Computer Engineering

Committee Member

Richard R Brooks

Committee Member

James Martin

Committee Member

Harlan Russell

Committee Member

Kuang-Ching Wang

Abstract

Network traffic analysis is using metadata to infer information from traffic flows. Network traffic flows are the tuple of source IP, source port, destination IP, and destination port. Additional information is derived from packet length, flow size, interpacket delay, Ja3 signature, and IP header options. Even connections using TLS leak site name and cipher suite to observers. This metadata can profile groups of users or individual behaviors.
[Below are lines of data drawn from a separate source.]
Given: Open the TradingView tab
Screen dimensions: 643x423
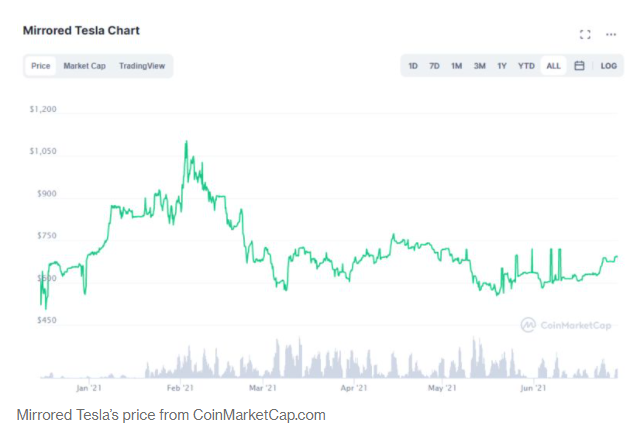Looking at the screenshot, I should (x=142, y=66).
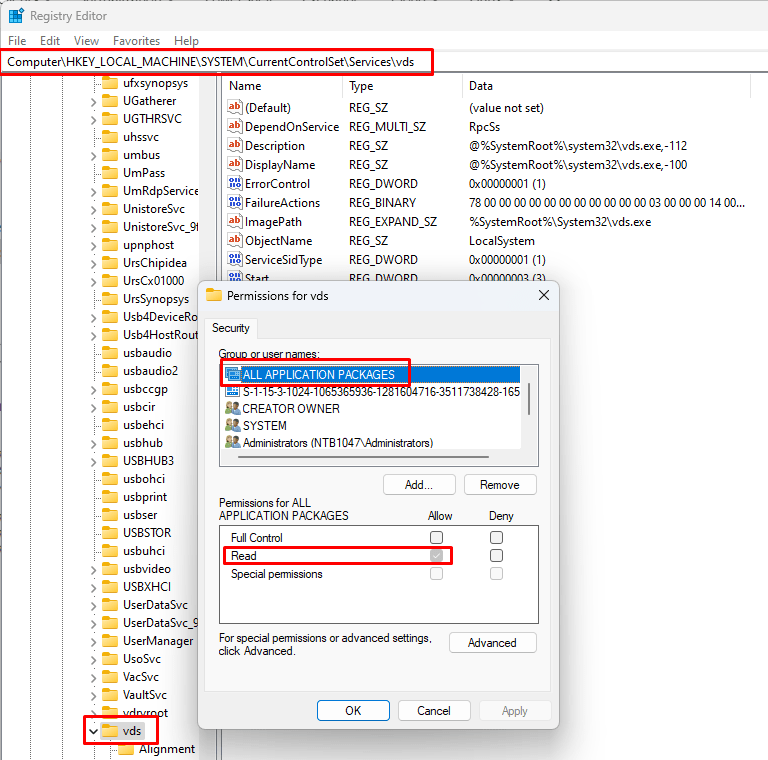Image resolution: width=768 pixels, height=760 pixels.
Task: Expand the umbus registry key
Action: point(93,155)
Statistical properties yield even more information. The hidden Markov model can track the state of protocols where each state transition results in an observation. Format Transforming Encryption (FTE) encodes data as the payload of another protocol. The emulated protocol is called the host protocol. Observation-based FTE is a particular case of FTE that uses real observations from the host protocol for the transformation. By communicating using a shared dictionary according to the predefined protocol, it can difficult to detect anomalous traffic.
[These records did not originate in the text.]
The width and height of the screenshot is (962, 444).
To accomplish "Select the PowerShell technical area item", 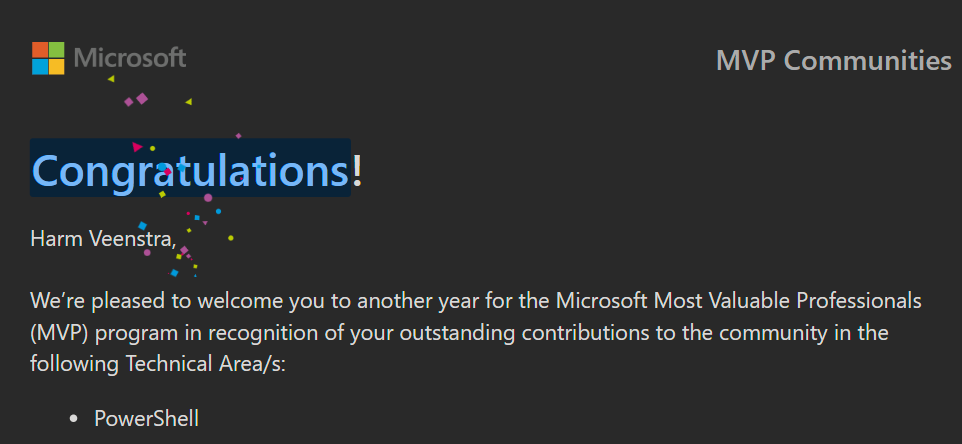I will (x=146, y=418).
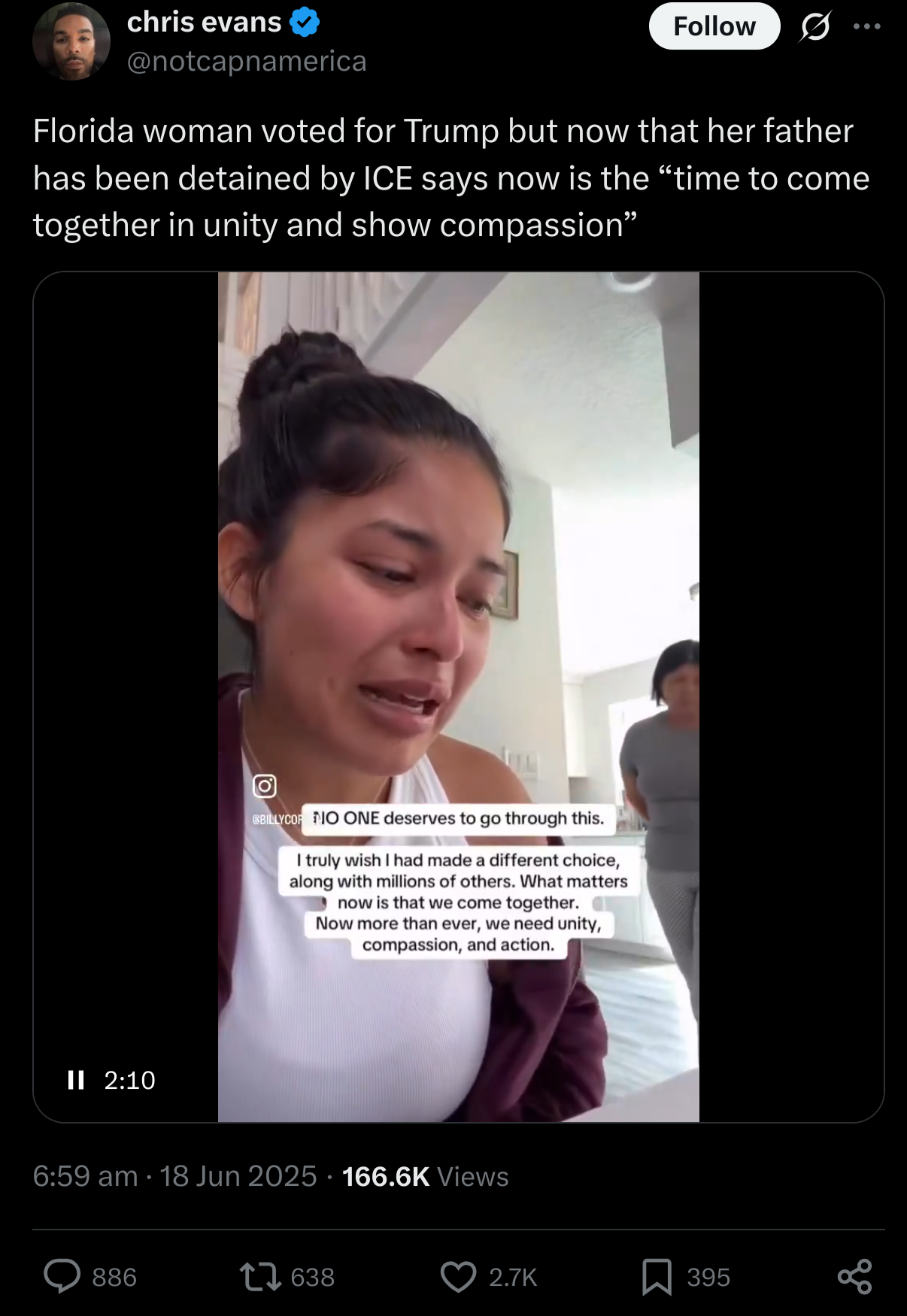Screen dimensions: 907x1316
Task: Open the 166.6K Views analytics
Action: point(426,1176)
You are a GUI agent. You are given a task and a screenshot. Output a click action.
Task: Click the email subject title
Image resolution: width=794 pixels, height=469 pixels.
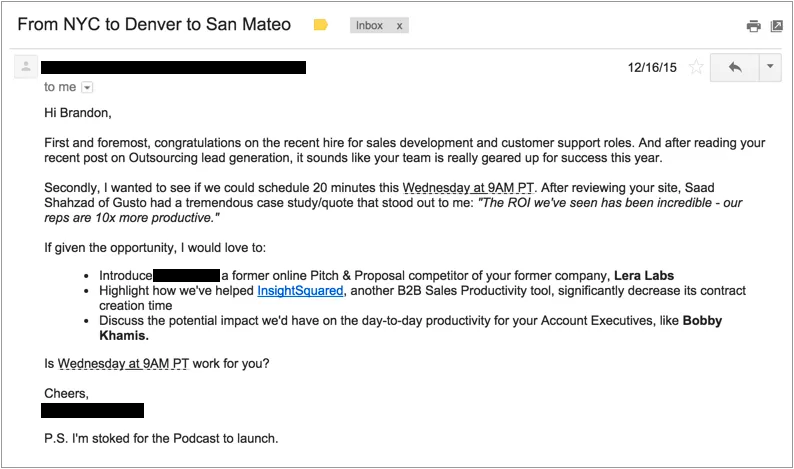pyautogui.click(x=154, y=24)
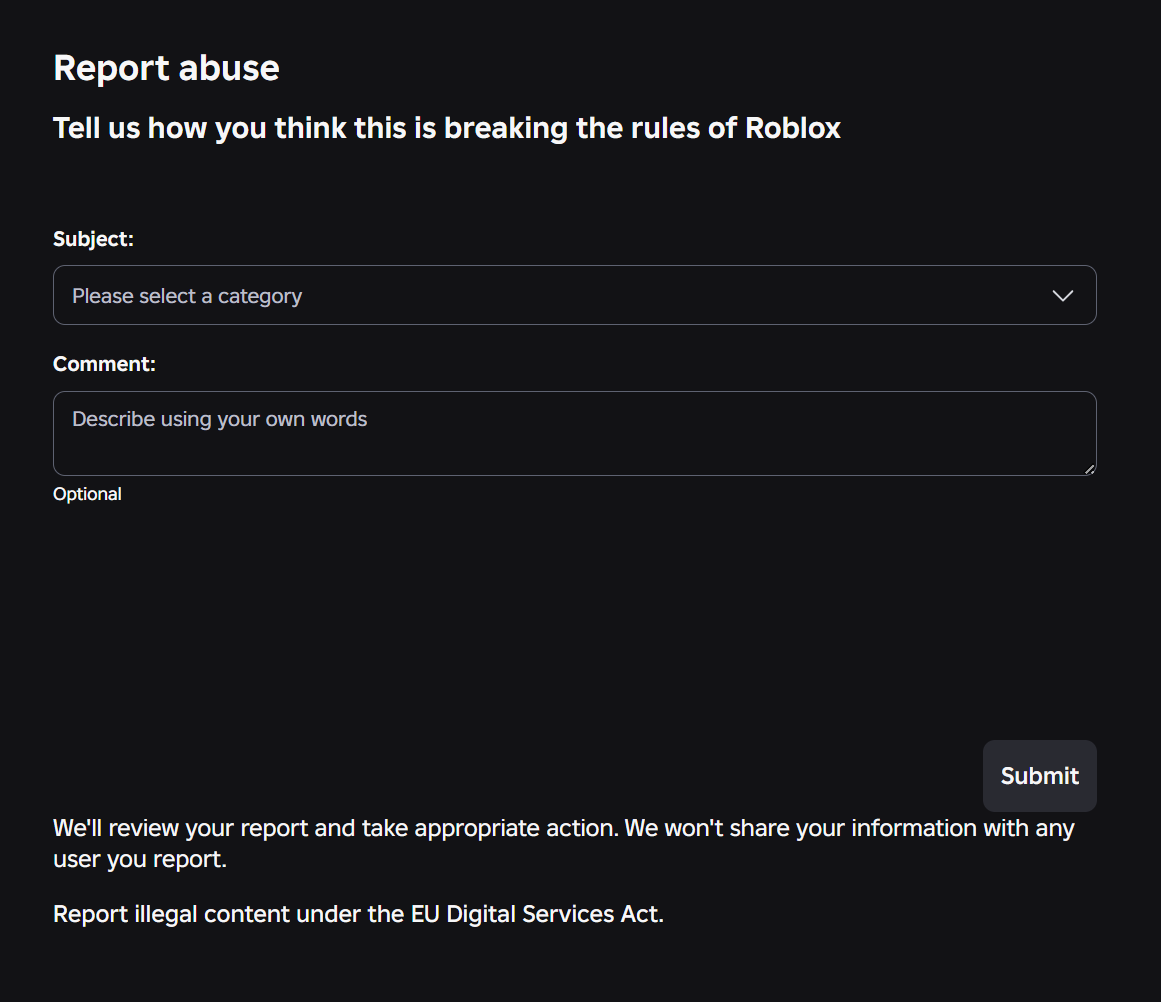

Combining observation-based FTEs with hidden Markov models (HMMs) emulates every aspect of a host protocol. Ideal host protocols would cause significant collateral damage if blocked (protected) and do not contain dynamic handshakes or states (static). We use protected static protocols with the Protocol Proxy--a proxy that defines the syntax of a protocol using an observation-based FTE and transforms data to payloads with actual field values. The Protocol Proxy massages the outgoing packet's interpacket delay to match the host protocol using an HMM. The HMM ensure the outgoing traffic is statistically equivalent to the host protocol. The Protocol Proxy is a covert channel, a method of communication with a low probability of detection (LPD). These covert channels trade-off throughput for LPD.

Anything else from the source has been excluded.